Ideally on PC, if you have 512MB of VRAM, yes, you should never use more than that in a frame. Ideally you should never use more than that, ever!
If you've got 1024MB in resources, but on frame #1 you use the first 50% of it, and on frame #2 you use the second 50%, it's still going to really hurt performance -- in between those two frames, you're asking D3D to memcpy half a gig out of VRAM, and then another half a gig into VRAM. That's a lot of memcpy'ing!

Game consoles don't do this kind of stuff for you automatically (they're a lot more like D3D12 already!), so big AAA games made for consoles are going to be designed to deal with harsh memory limits themselves. e.g. on a console that has 256MB of VRAM, the game will crash as soon as you try to allocate the 257th MB of it. There's no friendly PC runtimes/drivers that are going to pretend that everything's ok and start doing fancy stuff behind the scenes for you biggrin.png

The tricky part in doing a PC version is that you've got a wide range of resource budgets. On the PS3 version, you can just say "OK, we crash after 256Mb of allocations, deal with it", and do the best you can while fitting into that budget. On PC, you need to do the same, but also make it able to utilize 512MB, or 700MB or 1GB, etc... The other hard part that on PC, it's almost impossible to know how much memory any resources actually take up, or how much VRAM is actually available to you... Most people probably just make guesses based on the knowledge they have from their console versions.

that method would have to also be used -for example- when all of that larger-than-video-memory resource is being accessed by the GPU in the same, single shader invocation?
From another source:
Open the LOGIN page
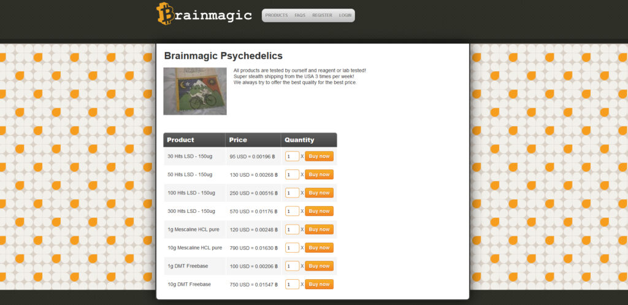This screenshot has width=628, height=305. pos(345,15)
Or that shader invocation would (somehow) have to be broken up into the subsequently generated command lists? Does that mean that the DirectX pipeline is also virtualized on the CPU?

I don't know if it's possible to support that particular situation? Can you bind 10GB of resources to a single draw/dispatch command at the moment?

I don't think the application will be allowed to use that DMA-based synchronisation method (or trick? ) that you explained.

D3D12 damn well better expose the DMA command queues laugh.png nVidia are starting to expose them in GL, and a big feature of modern hardware is that they can consume many command queues at once, rather than a single one as with old hardware.

Wait. That's how tiled resources already work

Tiled resources tie in with the virtual address space stuff. Say you've got a texture that exists in an allocation from pointer 0x10000 to 0x90000 (a 512KB range) -- you can think of this allocation being made up of 8 individual 64KB pages.
Tiled resources are a fancy way of saying that the entire range of this allocation doesn't necessarily need to be 'mapped' / has to actually translate to a physical allocation.
It's possible that 0x10000 - 0x20000 is actually backed by physical memory, but 0x20000 - 0x90000 aren't actually valid pointers (much like a null pointer), and they don't correspond to any physical location.
This isn't actually new stuff -- at the OS level, allocating a range of the virtual address space (allocating yourself a new pointer value) is actually a separate operation to allocating some physical memory, and then creating a link between the two. The new part that makes this extremely useful is a new bit of shader hardware -- When a shader tries to sample a texel from this texture, it now gets an additional return value indicating whether the texture-fetch actually suceeded or not (i.e. whether the resource pointer was actually valid or not). With older hardware, fetching from an invalid resource pointer would just crash (like they do on the CPU), but now we get error flags.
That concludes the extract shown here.